*PROBLEM TO WORK ON*.
Word for word, set down every line of the entries below from the line with "рульове управління (109, 765)" to the line with "система подачі палива (120, 885)", including both, and no other line.

++++ RECORDS FOR THE TASK

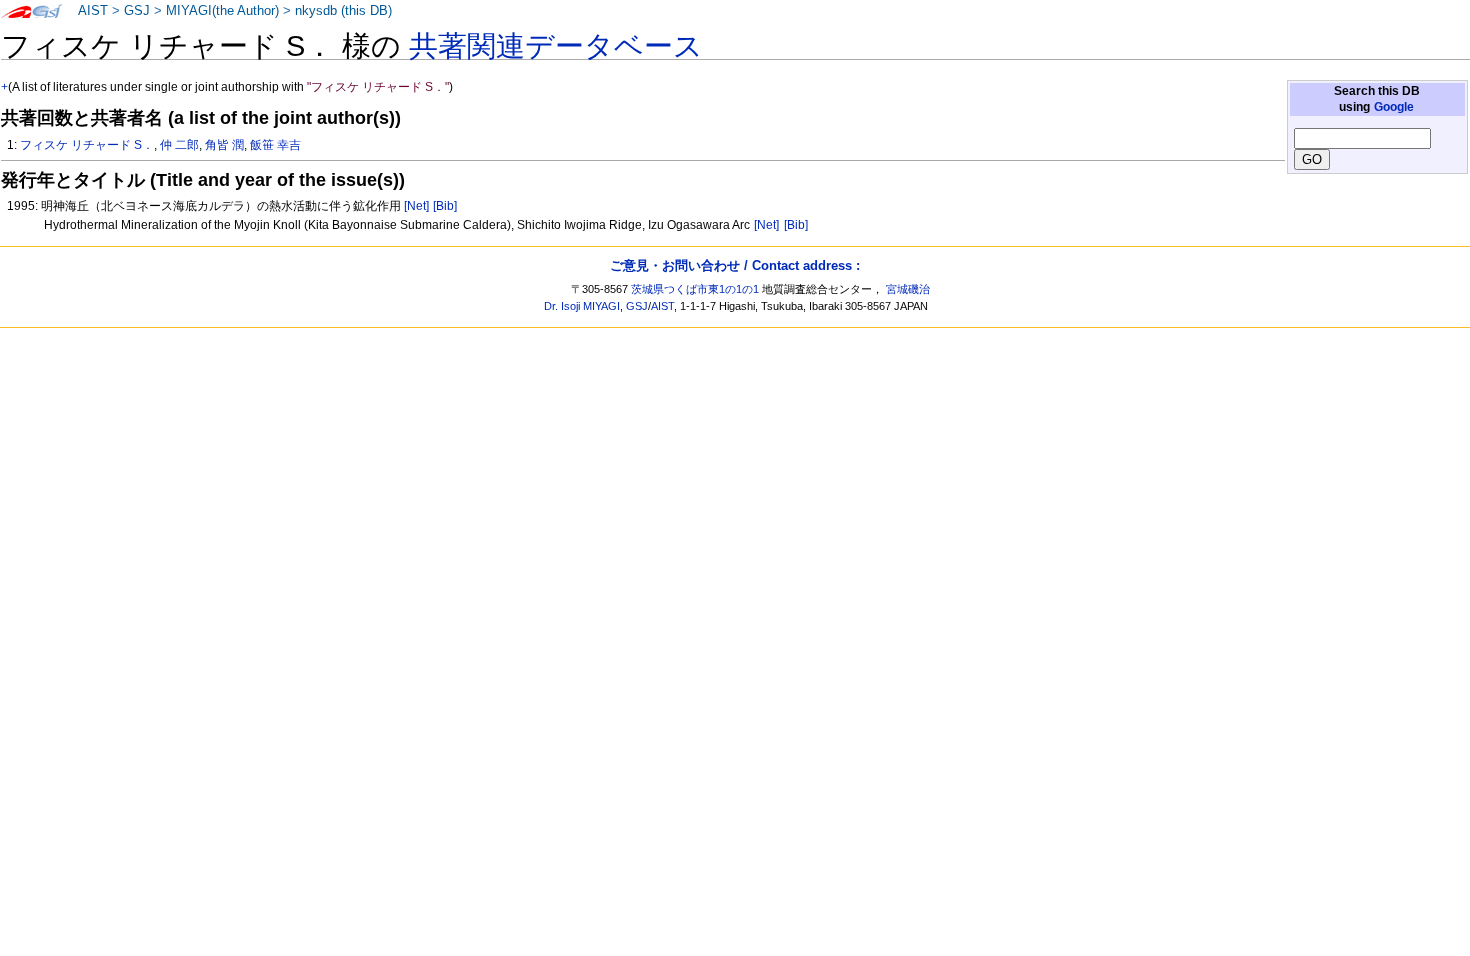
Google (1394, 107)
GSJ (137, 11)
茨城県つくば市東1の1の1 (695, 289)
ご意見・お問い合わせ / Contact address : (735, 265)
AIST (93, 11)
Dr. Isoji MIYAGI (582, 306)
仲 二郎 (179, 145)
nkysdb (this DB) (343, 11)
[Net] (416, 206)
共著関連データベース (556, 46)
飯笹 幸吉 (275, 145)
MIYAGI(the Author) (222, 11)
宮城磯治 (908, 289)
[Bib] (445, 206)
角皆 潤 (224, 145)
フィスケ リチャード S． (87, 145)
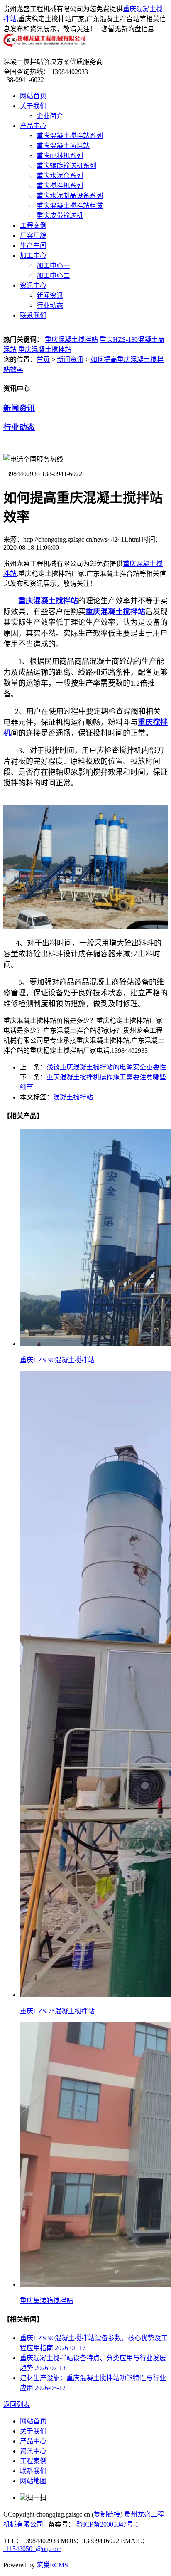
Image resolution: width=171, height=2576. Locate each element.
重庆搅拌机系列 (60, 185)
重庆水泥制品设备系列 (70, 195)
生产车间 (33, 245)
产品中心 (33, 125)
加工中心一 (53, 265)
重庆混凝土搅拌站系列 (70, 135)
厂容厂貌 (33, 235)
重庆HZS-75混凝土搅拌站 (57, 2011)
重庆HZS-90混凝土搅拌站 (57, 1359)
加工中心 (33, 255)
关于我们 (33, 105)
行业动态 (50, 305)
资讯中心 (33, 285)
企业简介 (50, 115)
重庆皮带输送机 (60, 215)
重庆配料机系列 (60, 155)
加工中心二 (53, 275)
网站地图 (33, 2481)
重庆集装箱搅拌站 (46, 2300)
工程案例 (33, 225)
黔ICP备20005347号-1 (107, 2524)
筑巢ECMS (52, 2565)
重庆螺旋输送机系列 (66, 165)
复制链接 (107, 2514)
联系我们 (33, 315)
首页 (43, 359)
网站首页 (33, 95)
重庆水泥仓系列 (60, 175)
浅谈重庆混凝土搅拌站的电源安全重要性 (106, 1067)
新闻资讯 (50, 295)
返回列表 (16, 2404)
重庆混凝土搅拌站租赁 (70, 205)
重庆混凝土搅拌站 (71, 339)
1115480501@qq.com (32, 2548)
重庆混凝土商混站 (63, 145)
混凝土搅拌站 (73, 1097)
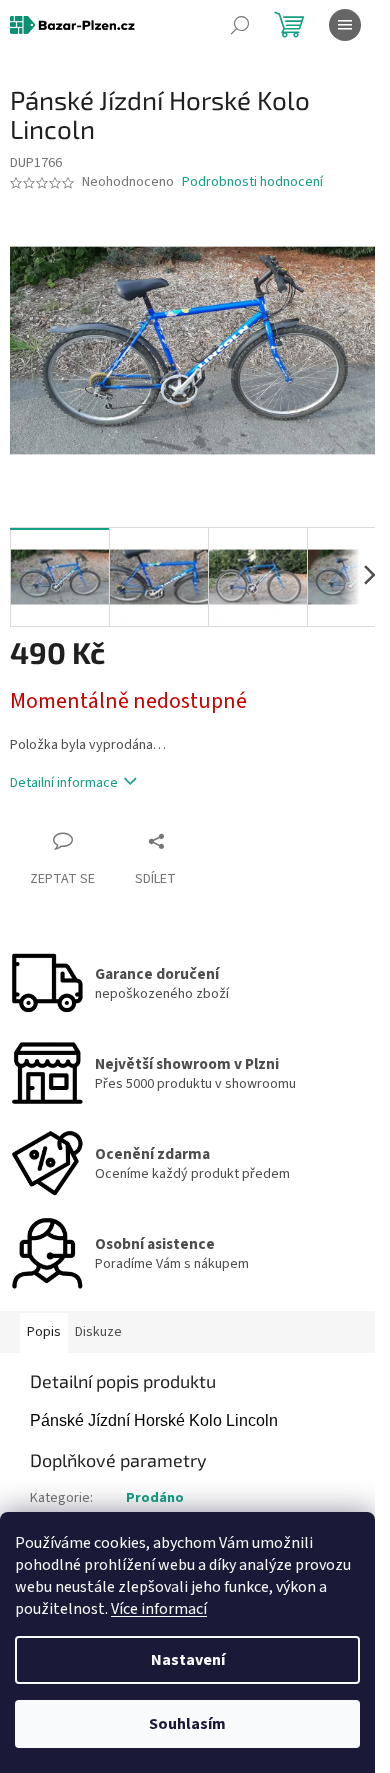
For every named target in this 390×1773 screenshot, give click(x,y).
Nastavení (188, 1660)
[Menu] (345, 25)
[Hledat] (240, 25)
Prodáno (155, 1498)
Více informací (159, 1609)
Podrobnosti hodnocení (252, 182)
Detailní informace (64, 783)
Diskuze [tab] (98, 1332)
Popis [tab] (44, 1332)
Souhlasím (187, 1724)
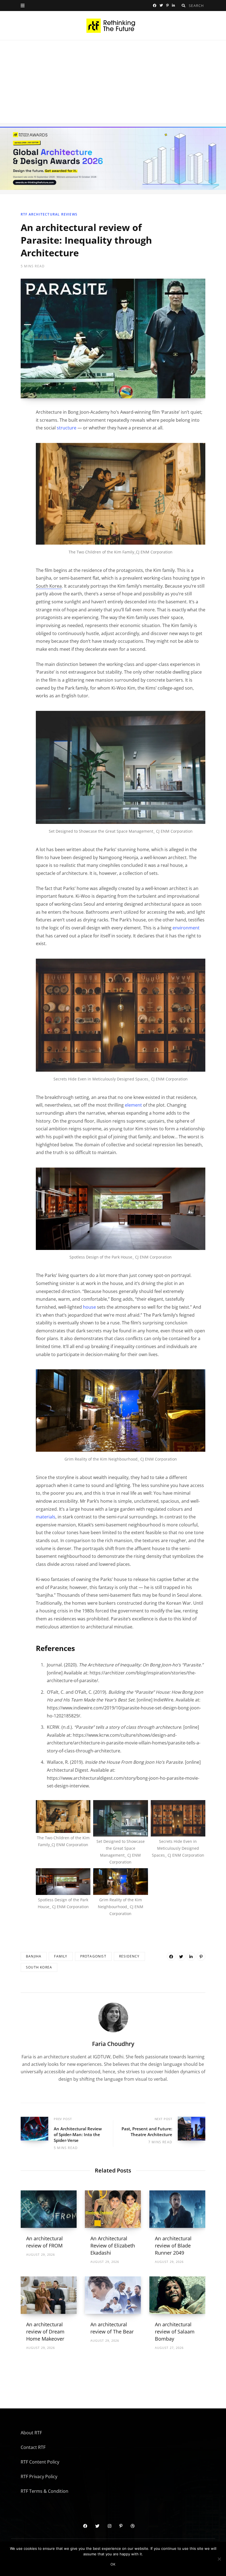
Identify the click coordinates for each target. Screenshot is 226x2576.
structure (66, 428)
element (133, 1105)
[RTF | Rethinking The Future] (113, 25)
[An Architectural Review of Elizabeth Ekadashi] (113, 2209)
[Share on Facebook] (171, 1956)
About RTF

++++++++
++++ RECORDS FOR THE TASK

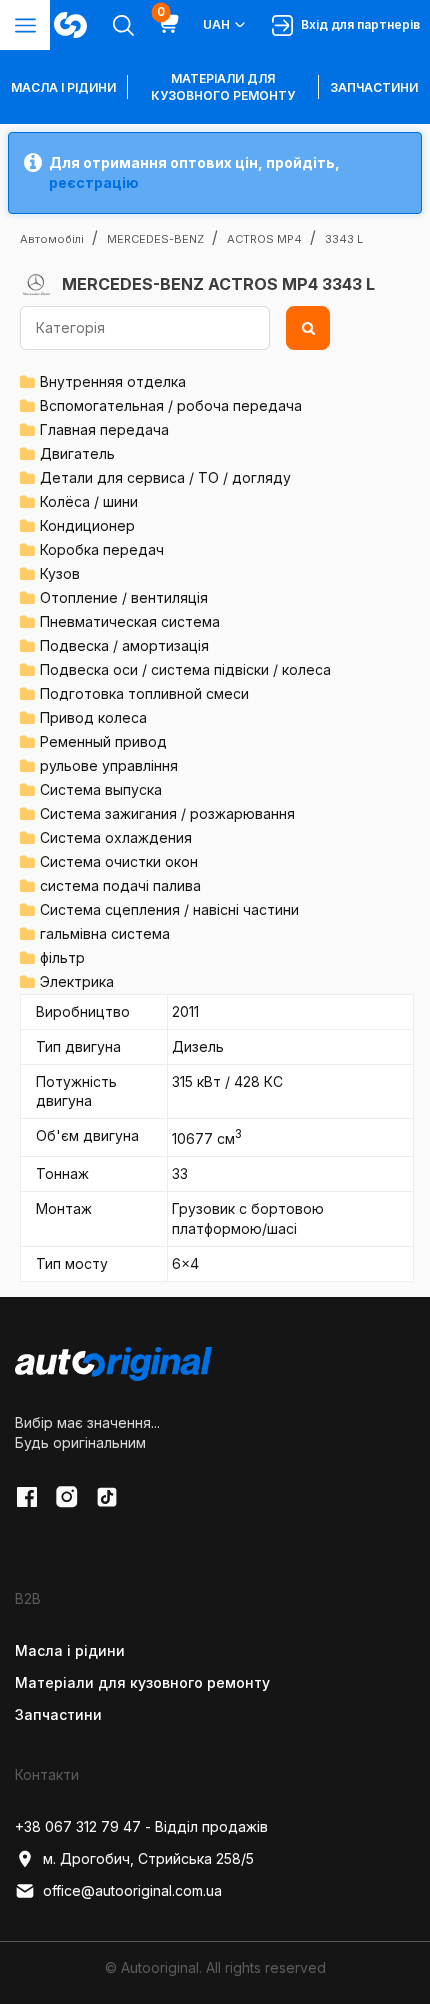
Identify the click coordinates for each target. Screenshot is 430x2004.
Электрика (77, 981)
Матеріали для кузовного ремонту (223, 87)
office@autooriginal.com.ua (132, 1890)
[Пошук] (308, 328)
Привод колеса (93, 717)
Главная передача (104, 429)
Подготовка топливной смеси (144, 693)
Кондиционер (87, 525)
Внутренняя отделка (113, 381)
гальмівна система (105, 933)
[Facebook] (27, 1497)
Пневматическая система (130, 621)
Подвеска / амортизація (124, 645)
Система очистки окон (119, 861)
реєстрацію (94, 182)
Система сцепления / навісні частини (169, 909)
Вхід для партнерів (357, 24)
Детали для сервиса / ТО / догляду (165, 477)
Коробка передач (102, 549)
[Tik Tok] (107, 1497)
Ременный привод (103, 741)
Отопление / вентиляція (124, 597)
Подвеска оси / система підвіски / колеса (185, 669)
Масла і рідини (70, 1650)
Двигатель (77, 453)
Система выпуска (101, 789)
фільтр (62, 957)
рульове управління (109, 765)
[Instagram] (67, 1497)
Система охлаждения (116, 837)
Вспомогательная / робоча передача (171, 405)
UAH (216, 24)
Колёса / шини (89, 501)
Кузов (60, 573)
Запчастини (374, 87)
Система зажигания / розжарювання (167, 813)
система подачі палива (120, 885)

++++++++

*RESPONSE*.
рульове управління (109, 765)
[Instagram] (67, 1497)
Система охлаждения (116, 837)
Вспомогательная / робоча передача (171, 405)
UAH (216, 24)
Колёса / шини (89, 501)
Кузов (60, 573)
Запчастини (374, 87)
Система зажигания / розжарювання (167, 813)
система подачі палива (120, 885)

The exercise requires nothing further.